4. Delayed invalidations
The following is implicit (I think) in the current draft. It may be
worth making it explicit by adding a subsection in 3 or 4 (or if I'm
wrong and these rules are not true, then a discussion should
definitely be added...):
The protocol does provide some flexibility about when invalidations
are sent. In particular, an invalidation server SHOULD send object
invalidations "reasonably" soon after it learns of an object change,
but it MAY delay them until some time before the subsequent
heartbeat. (It MUST NOT delay them further.)
Examples:
o An invalidation server might place an upper bound on the rate at
which invalidations are sent (to smooth bursts of load)
o An invalidation server might delay an invalidation for a few seconds
in hope of grouping invalidations to several objects into the same
message.
o An invalidation server might prioritize sending invalidations by
sending invalidations to "active" clients (that have recently
registered new object callbacks) before sending them to "idle"

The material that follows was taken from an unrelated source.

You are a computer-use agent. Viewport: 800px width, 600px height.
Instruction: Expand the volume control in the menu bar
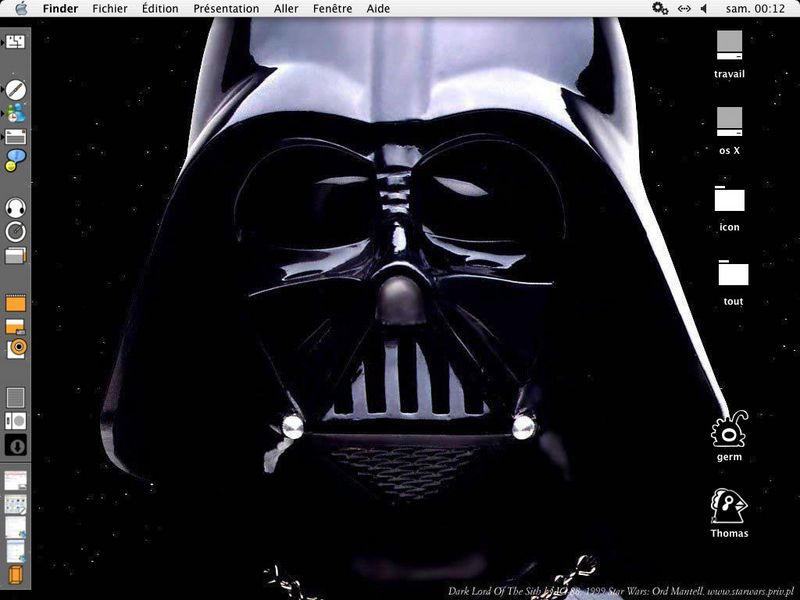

clients (that are connected but which don't seem to be actively using
the channel's volume)
The above examples are minor (and, I think, already implicitly allowed
by the current draft.) The following is a more significant point. It
is ambiguous whether it is allowed by the current draft or not. It is
debatable whether it should be (my initial inclination is that it
should...)
Consider a unicast-tcp invalidation channel. At least the following
two states are defined:
o connected,synchronized -- a TCP connection is established
and the server is periodically sending heartbeats
o disconnected -- no TCP connection is established
Although not explicit in the current description, it is possible to
have a middle point:
o connected, idle -- a TCP connection is established, but the
server is not sending heartbeats on it; the server is queuing
invalidations on this channel and sending them when idle capacity
allows; if the client becomes active again, the client will
send a request to the server, forcing heartbeats to begin again
(and the first heartbeat will include any queued invalidates).
(This could also be done with sequence numbers across connections,
allowing connection state to be reclaimed for idle clients; I describe
it this way to minimize changes from the current draft.)
The argument for including this:
o The optimization of stopping sending invalidations to idle
clients is important for both average load and peak load in the
studies we've done
(http://www.cs.utexas.edu/users/dahlin/papers/olympics-consistency.ps,
http://www.cs.utexas.edu/users/dahlin/papers/tkde99.ps).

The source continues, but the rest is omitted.